Background/purpose: Knowledge of the mechanical properties of the human skin is very important for cosmetic and clinical research. Objective and quantitative measurements are essential to compare studies performed by different experimenters in different centres. The aim of this paper is to present a method to measure the viscoelastic properties of human skin in vivo using dynamic indentation. Methods: A complete device to assess the stiffness and damping of skin has been developed. The frequency and strain amplitude range from 10 to 60 Hz and from 1 to 10 μm. Tests on pure elastic inert materials have been performed to validate the device. An in vivo study including dynamic indentation, suction test, hydration measurement and topographic analysis has been performed on 46 subjects aged from 18 to 70 years, divided into three groups. Results: Results on inert materials show the validity of the device developed. The mechanical behaviour of the skin can be described by a Kelvin–Voight model under dynamic indentation.
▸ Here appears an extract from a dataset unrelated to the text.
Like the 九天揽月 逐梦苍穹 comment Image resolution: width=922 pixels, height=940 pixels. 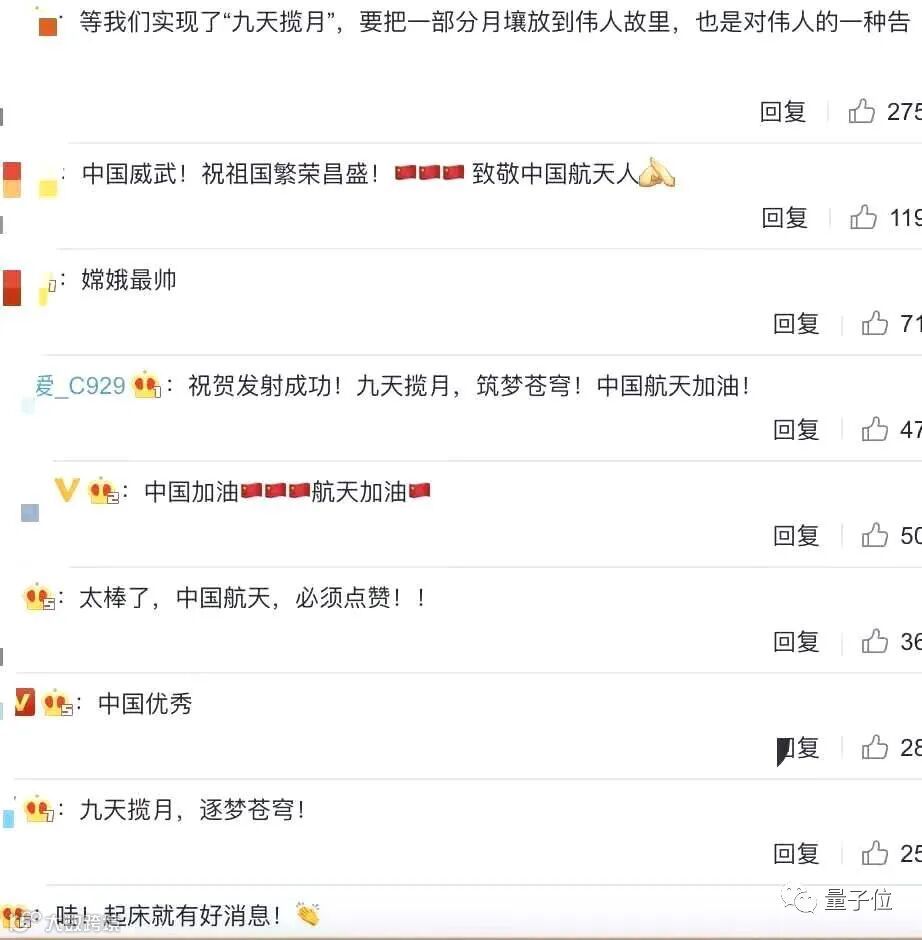875,853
A comparison with a suction test, hydration and topographic measurements shows that the stiffness and the damping measured by dynamic indentation correspond mainly to the natural tense state of the skin on the body due to the dermis. A weak correlation has been found between dynamic indentation and suction parameters. The complex modulus measured by dynamic indentation at 10 Hz frequency stress ranges from 7.2 ± 2.1 kPa for the oldest group to 10.7 ± 2.6 kPa for the youngest group. Conclusion: The device presented gives convincing results. The measurement of stiffness and damping complements the viscoelastic phenomenological parameters of the suction test.